** Opening SOURCE RECORDS block **

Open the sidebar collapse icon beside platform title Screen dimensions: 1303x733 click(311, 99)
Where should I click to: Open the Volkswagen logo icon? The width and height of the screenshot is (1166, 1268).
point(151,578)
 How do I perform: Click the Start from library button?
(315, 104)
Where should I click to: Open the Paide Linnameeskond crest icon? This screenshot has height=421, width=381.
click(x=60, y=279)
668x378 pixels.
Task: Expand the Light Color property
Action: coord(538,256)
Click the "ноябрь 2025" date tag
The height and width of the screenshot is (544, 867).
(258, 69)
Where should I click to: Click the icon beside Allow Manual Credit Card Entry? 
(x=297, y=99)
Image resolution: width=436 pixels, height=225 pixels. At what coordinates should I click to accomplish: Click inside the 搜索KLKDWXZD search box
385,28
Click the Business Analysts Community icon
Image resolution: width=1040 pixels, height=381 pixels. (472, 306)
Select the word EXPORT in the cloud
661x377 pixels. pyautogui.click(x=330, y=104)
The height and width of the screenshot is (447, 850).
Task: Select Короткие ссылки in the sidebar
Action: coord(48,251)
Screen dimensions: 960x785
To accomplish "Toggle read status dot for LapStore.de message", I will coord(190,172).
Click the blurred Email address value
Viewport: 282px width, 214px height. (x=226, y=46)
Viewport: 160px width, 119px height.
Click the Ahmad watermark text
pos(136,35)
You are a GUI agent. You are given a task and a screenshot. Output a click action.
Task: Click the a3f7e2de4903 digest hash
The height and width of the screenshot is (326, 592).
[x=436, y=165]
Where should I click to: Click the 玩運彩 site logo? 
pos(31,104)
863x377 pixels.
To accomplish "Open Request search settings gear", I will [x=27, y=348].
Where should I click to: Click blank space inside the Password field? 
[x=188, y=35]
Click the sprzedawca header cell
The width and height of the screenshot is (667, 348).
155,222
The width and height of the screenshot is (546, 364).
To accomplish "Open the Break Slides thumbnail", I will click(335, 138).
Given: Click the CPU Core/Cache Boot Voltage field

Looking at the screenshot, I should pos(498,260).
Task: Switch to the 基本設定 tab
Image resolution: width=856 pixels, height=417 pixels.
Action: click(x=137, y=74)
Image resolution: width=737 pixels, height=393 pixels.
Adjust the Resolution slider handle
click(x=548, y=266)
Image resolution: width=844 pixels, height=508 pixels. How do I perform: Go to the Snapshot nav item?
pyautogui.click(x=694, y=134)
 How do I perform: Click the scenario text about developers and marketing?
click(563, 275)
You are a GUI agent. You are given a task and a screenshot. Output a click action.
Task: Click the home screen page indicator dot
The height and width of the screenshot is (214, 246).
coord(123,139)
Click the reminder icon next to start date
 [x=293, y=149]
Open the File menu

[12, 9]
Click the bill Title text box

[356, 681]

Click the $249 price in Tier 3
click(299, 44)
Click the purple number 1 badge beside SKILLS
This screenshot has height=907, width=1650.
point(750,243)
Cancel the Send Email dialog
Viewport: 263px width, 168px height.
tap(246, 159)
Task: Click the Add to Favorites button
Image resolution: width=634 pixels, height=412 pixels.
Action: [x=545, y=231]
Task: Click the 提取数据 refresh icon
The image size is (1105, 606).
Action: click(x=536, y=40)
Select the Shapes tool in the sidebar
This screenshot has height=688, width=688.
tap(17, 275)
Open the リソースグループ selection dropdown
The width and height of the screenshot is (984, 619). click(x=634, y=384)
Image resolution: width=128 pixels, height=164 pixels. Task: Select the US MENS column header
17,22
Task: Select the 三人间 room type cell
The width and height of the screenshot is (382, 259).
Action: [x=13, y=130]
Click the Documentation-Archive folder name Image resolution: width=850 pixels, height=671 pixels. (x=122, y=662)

** Closing SOURCE RECORDS block **

INSTRUCTIONS FOR THE TASK: The entries above must be retyped exactly, down to the last character.

OUTPUT OF THE TASK:
Open the sidebar collapse icon beside platform title Screen dimensions: 1303x733 click(311, 99)
Where should I click to: Open the Volkswagen logo icon? The width and height of the screenshot is (1166, 1268).
point(151,578)
 How do I perform: Click the Start from library button?
(315, 104)
Where should I click to: Open the Paide Linnameeskond crest icon? This screenshot has height=421, width=381.
click(x=60, y=279)
668x378 pixels.
Task: Expand the Light Color property
Action: coord(538,256)
Click the "ноябрь 2025" date tag
The height and width of the screenshot is (544, 867).
(258, 69)
Where should I click to: Click the icon beside Allow Manual Credit Card Entry? 
(x=297, y=99)
Image resolution: width=436 pixels, height=225 pixels. At what coordinates should I click to accomplish: Click inside the 搜索KLKDWXZD search box
385,28
Click the Business Analysts Community icon
Image resolution: width=1040 pixels, height=381 pixels. (472, 306)
Select the word EXPORT in the cloud
661x377 pixels. pyautogui.click(x=330, y=104)
The height and width of the screenshot is (447, 850).
Task: Select Короткие ссылки in the sidebar
Action: coord(48,251)
Screen dimensions: 960x785
To accomplish "Toggle read status dot for LapStore.de message", I will coord(190,172).
Click the blurred Email address value
Viewport: 282px width, 214px height. (x=226, y=46)
Viewport: 160px width, 119px height.
Click the Ahmad watermark text
pos(136,35)
You are a GUI agent. You are given a task and a screenshot. Output a click action.
Task: Click the a3f7e2de4903 digest hash
The height and width of the screenshot is (326, 592).
[x=436, y=165]
Where should I click to: Click the 玩運彩 site logo? 
pos(31,104)
863x377 pixels.
To accomplish "Open Request search settings gear", I will [x=27, y=348].
Where should I click to: Click blank space inside the Password field? 
[x=188, y=35]
Click the sprzedawca header cell
The width and height of the screenshot is (667, 348).
155,222
The width and height of the screenshot is (546, 364).
To accomplish "Open the Break Slides thumbnail", I will click(335, 138).
Given: Click the CPU Core/Cache Boot Voltage field

Looking at the screenshot, I should pos(498,260).
Task: Switch to the 基本設定 tab
Image resolution: width=856 pixels, height=417 pixels.
Action: click(x=137, y=74)
Image resolution: width=737 pixels, height=393 pixels.
Adjust the Resolution slider handle
click(x=548, y=266)
Image resolution: width=844 pixels, height=508 pixels. How do I perform: Go to the Snapshot nav item?
pyautogui.click(x=694, y=134)
 How do I perform: Click the scenario text about developers and marketing?
click(563, 275)
You are a GUI agent. You are given a task and a screenshot. Output a click action.
Task: Click the home screen page indicator dot
The height and width of the screenshot is (214, 246).
coord(123,139)
Click the reminder icon next to start date
 [x=293, y=149]
Open the File menu

[12, 9]
Click the bill Title text box

[356, 681]

Click the $249 price in Tier 3
click(299, 44)
Click the purple number 1 badge beside SKILLS
This screenshot has height=907, width=1650.
point(750,243)
Cancel the Send Email dialog
Viewport: 263px width, 168px height.
tap(246, 159)
Task: Click the Add to Favorites button
Image resolution: width=634 pixels, height=412 pixels.
Action: [x=545, y=231]
Task: Click the 提取数据 refresh icon
The image size is (1105, 606).
Action: click(x=536, y=40)
Select the Shapes tool in the sidebar
This screenshot has height=688, width=688.
tap(17, 275)
Open the リソースグループ selection dropdown
The width and height of the screenshot is (984, 619). click(x=634, y=384)
Image resolution: width=128 pixels, height=164 pixels. Task: Select the US MENS column header
17,22
Task: Select the 三人间 room type cell
The width and height of the screenshot is (382, 259).
Action: [x=13, y=130]
Click the Documentation-Archive folder name Image resolution: width=850 pixels, height=671 pixels. (x=122, y=662)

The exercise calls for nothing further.